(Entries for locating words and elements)
※
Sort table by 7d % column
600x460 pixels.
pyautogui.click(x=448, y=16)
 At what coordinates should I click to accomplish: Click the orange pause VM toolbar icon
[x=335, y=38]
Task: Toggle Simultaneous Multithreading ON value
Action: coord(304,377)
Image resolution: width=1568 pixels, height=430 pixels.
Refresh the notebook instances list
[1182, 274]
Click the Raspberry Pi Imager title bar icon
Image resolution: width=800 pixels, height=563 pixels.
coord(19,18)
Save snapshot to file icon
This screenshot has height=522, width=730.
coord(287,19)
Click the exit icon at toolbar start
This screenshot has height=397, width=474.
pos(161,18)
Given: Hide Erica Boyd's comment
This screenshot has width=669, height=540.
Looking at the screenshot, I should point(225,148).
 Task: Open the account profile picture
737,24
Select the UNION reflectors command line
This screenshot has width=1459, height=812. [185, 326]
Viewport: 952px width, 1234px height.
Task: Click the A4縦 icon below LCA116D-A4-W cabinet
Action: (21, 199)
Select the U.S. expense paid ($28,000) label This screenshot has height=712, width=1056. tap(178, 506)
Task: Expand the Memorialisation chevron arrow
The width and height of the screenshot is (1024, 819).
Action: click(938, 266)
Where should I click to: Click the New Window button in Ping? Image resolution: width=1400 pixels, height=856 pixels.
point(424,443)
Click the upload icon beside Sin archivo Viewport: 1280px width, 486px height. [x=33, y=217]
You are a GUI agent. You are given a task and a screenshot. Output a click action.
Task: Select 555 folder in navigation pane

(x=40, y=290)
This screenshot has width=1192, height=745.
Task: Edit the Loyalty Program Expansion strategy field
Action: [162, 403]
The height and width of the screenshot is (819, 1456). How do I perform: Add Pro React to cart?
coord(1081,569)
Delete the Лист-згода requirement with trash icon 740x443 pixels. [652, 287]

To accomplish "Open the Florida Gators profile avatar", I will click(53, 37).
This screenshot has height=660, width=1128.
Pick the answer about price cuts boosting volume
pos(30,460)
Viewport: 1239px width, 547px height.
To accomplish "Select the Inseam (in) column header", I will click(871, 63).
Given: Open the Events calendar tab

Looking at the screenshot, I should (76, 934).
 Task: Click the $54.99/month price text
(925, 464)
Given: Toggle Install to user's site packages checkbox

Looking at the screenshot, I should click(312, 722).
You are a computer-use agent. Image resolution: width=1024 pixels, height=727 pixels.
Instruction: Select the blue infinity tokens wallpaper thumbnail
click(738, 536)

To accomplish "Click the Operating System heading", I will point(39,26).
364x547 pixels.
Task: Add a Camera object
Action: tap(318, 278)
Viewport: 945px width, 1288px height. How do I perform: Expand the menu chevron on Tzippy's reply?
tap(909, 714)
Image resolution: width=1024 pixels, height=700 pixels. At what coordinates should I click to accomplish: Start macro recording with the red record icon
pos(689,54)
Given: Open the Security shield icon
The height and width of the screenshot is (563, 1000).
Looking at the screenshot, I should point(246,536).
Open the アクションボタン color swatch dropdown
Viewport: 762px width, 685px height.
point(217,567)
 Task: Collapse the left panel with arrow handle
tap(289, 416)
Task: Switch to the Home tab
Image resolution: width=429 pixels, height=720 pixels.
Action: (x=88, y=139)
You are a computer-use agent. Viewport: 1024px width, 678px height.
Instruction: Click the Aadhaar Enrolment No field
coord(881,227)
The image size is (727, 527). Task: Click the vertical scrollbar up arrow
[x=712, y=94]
※
> **REQUIRED TASK**: Can you copy the material word for word, starting at the line that contains "I will point(39,26)." and ending at the last line of the material?

> **ANSWER FOR THIS EXERCISE**:
To accomplish "Click the Operating System heading", I will point(39,26).
364x547 pixels.
Task: Add a Camera object
Action: tap(318, 278)
Viewport: 945px width, 1288px height. How do I perform: Expand the menu chevron on Tzippy's reply?
tap(909, 714)
Image resolution: width=1024 pixels, height=700 pixels. At what coordinates should I click to accomplish: Start macro recording with the red record icon
pos(689,54)
Given: Open the Security shield icon
The height and width of the screenshot is (563, 1000).
Looking at the screenshot, I should point(246,536).
Open the アクションボタン color swatch dropdown
Viewport: 762px width, 685px height.
point(217,567)
 Task: Collapse the left panel with arrow handle
tap(289, 416)
Task: Switch to the Home tab
Image resolution: width=429 pixels, height=720 pixels.
Action: (x=88, y=139)
You are a computer-use agent. Viewport: 1024px width, 678px height.
Instruction: Click the Aadhaar Enrolment No field
coord(881,227)
The image size is (727, 527). Task: Click the vertical scrollbar up arrow
[x=712, y=94]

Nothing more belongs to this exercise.